** Source information follows **

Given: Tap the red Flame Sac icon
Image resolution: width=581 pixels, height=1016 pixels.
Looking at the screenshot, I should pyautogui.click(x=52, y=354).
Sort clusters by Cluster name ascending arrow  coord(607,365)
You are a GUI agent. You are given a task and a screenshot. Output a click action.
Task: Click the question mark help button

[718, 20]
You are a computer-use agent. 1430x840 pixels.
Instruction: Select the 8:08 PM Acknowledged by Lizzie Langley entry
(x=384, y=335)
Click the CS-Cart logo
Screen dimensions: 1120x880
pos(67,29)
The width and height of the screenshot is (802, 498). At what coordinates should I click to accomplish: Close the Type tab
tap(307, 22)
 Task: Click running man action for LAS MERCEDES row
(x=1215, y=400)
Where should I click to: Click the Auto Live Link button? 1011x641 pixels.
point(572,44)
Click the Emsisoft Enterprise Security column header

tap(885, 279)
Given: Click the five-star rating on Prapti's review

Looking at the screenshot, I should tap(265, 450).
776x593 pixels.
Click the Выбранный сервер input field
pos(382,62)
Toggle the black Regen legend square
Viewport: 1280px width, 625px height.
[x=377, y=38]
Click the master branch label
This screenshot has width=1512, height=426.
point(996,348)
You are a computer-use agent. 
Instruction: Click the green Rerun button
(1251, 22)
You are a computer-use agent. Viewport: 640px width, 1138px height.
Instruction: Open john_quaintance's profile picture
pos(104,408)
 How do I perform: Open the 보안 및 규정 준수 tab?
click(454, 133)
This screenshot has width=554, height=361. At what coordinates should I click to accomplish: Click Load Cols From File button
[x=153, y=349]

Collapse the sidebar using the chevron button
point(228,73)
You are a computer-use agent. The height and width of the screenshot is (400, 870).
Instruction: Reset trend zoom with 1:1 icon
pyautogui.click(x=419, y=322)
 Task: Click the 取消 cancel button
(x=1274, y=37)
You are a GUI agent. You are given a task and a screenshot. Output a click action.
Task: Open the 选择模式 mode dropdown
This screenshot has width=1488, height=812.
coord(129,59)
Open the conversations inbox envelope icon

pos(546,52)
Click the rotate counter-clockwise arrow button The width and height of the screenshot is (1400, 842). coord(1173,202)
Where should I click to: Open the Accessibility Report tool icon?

** End of Source information **

• What this task involves: Scan the material for the word "arrow". Return every line where it is found.

• Answer box:
Sort clusters by Cluster name ascending arrow  coord(607,365)
Click the rotate counter-clockwise arrow button The width and height of the screenshot is (1400, 842). coord(1173,202)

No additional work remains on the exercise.